═══ Data for this task
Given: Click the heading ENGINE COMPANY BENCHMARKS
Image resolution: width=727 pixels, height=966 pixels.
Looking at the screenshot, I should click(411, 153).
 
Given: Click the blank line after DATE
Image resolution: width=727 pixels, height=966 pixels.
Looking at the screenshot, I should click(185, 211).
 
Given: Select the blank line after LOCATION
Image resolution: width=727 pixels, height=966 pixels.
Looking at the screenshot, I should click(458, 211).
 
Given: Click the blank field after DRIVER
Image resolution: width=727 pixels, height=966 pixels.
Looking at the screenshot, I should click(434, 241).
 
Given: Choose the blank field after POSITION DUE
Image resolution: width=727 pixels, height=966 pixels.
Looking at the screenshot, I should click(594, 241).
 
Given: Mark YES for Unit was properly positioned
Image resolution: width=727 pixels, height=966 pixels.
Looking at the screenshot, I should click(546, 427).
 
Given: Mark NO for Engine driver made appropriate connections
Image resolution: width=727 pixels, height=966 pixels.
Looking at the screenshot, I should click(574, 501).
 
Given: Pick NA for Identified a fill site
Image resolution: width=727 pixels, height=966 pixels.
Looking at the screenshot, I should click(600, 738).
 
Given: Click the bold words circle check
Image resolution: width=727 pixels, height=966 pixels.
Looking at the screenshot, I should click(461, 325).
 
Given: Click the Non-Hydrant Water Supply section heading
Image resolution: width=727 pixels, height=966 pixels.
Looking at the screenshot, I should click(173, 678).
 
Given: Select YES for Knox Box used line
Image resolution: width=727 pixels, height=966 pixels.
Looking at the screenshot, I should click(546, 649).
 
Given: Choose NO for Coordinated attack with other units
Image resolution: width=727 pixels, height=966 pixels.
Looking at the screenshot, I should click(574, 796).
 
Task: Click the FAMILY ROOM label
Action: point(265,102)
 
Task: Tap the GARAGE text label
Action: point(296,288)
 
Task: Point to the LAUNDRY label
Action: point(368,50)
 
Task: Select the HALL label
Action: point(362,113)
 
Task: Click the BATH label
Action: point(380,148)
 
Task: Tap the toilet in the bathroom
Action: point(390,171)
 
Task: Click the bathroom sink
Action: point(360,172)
══════
What the exercise asks:
Find each line in the entries above that contains the word "Select", and copy those lines.

Exercise response:
Given: Select the blank line after LOCATION
Given: Select YES for Knox Box used line
Task: Select the HALL label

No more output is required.